Song of the Day (America Week): Galaxie 500 “Fourth of July”
Galaxie 500‘s “Fourth of July” is both an ode to all the shut-ins of the world, the people who stay at home on the fourth of July and “pull the shades so [they] don’t have to look at the sky” as well as a deeply moving love song. The song combines absurdist poetry, a catchy guitar figure and a certain melancholy peppered with hope. How else do you describe a song about the Fourth of July that begins:
I wrote a poem on a dog biscuit
And your dog refused to look at it
So I got drunk and looked at the Empire State Building
It was no bigger than a nickel
Most famous though is the song’s refrain: “Maybe I should just change my style/ But I feel alright when you smile.” The song was featured as side one, track one of Galaxie 500‘s final album released in 1990 and titled, This Is Our Music (which featured artwork and a title that were a nod to the identically titled album by the great alto-sax pioneer, Ornette Coleman). Sonically, the song is a heady mix of minor key indie rock and shoegaze, featuring a couple of long and winding guitar solos.

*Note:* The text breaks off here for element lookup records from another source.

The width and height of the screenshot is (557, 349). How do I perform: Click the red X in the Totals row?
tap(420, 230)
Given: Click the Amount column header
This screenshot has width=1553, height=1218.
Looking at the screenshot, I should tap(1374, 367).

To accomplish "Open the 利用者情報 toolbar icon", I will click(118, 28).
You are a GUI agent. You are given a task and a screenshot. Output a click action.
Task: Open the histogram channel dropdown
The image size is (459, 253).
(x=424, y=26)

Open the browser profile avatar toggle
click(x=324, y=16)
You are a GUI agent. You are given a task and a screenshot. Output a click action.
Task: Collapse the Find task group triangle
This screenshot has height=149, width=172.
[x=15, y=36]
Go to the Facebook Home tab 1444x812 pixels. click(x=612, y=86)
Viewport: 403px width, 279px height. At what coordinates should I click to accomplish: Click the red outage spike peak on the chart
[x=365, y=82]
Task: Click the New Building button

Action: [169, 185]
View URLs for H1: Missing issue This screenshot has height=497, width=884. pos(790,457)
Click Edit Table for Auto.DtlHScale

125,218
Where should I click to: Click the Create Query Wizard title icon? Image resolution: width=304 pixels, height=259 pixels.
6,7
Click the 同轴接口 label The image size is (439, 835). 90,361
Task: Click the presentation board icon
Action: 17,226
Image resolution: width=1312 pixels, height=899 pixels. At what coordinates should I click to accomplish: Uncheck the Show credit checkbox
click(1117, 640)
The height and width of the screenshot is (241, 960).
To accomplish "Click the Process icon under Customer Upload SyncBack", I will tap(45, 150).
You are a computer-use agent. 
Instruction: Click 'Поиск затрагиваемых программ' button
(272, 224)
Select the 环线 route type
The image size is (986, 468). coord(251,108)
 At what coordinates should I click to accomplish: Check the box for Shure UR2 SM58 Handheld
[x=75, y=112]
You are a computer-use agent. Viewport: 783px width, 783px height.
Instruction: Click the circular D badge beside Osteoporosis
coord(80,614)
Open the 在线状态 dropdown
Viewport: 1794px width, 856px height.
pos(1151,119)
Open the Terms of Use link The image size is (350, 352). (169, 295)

In many ways, the song is a perfect tribute to a uniquely American underground music.
Galaxie 500 were founded in Cambridge, MA and released three albums between 1987 and 1991 before the group broke up. The band’s line-up consisted of guitarist/singer Dean Wareham (who subsequently founded the band Luna), drummer Damon Krukowski and bassist Naomi Yang (the latter two would go on to form the group Damon & Naomi). Galaxie 500 was heavily influenced by the fuzzed-out, psychedelia of underground groups such as The Velvet Underground and Spaceman 3 as well as more lyrical musicians, including George Harrison. Though the group is no more and unlikely to reunite, Galaxie 500 remains one of the most important and highly regarded indie rock groups. Their influence continues to be excreted on newer groups including Low and My Morning Jacket.
Whether you go out or stay in, have a wonderful 4th!